公開レッスンの聴講をしていると、最初の生徒さんのレッスンで呼吸のことが中心になると、次の生徒さんでも、その次でも呼吸のことが中心になることがよくあります。本来なら発声の問題点は人それぞれなので、生徒さんが変わると、呼吸練習ではなく、喉の練習になったり、変化する方が正しいように思えますがなぜでしょうか?答えはこうです。一人の生徒さんは呼吸は完璧だけれども、喉の使い方に問題があるとか、次の生徒さんは逆に喉の使い方は完璧だけれども、呼吸が良くないなどということはないからです。
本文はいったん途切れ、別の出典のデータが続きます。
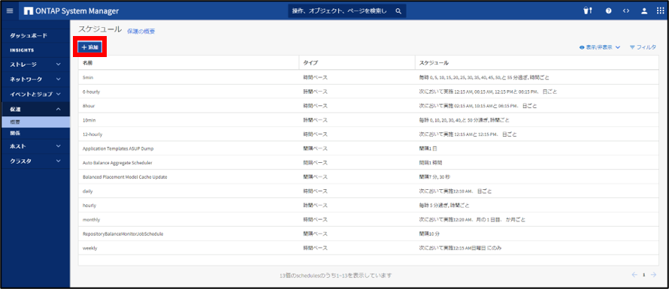Expand the クラスタ sidebar section
669x289 pixels.
(x=35, y=161)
いろいろなものがつながって音を作りますので、呼吸の練習をしただけで、喉の動きが良くなったり、逆に喉の練習しかしていないのに、呼吸が良くなったりするのが発声です。
発声の練習は、どこか一つを修正するといろいろなことがつながって変化するのが正しいやり方です。最初の例のようにすべてを考えて声を出すのではなく、例えば息を深く吸うことだけに集中した結果、無意識に横隔膜が広がり、それに伴って喉も開く。そして音を出す瞬間に声帯を閉じようとすると、横隔膜が無意識に緊張し、声門閉鎖を手助けしてくれる。このように息を深く吸うことだけでこのような現象が無意識につながって初めて発声は意味があります。そのうちに息を深く吸うことすら意識しないでも良くなり、これから歌う音のことだけ考えると自然に良い発声が出来るのが発声の目標です。
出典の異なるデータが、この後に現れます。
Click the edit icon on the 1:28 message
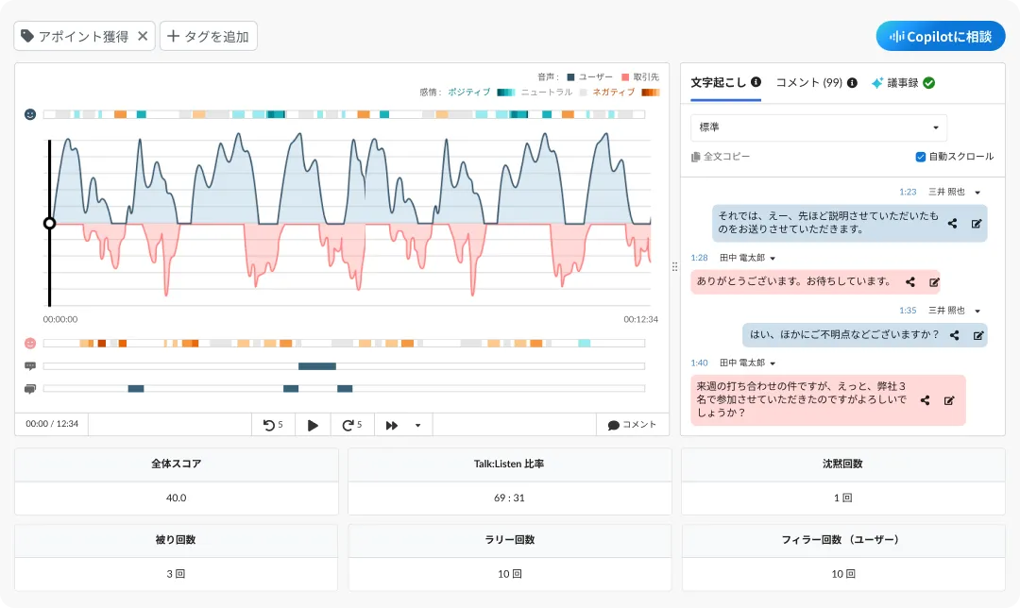Viewport: 1020px width, 608px height. (934, 281)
ですので自分で練習するときにも、いろいろなことを考えながら練習するのではなく、一つに集中して、他の要素も付いてくるかの観察だけをしていきます。例えば支えの練習が足りないと思ったとします。横隔膜の動きに集中して練習していきます。そのときに声がどう変化するかの観察だけします。例えば音が重たくなり音程が下がってきたとします。ここで2択です。1つはこのまま横隔膜の練習を続け、音程が下がらないように音をよく聞きます。うまくいけばこれだけで、横隔膜が収縮するときに付随して動くべき筋肉がきれいに動いてきます。もう一つは横隔膜の練習はいったんやめて、喉を開ける練習をします。ここで喉を開ける筋肉を呼び起こしてからもう一度横隔膜の練習に戻ります。うまくいくと喉を開ける筋肉と横隔膜の収縮の筋肉がつながってきます。
レッスンでは横隔膜の指示を出しながら、先生は喉の状態を見ていると言ったことはよくあります。結局何の練習をするかより、どのように練習するかが大切なのです。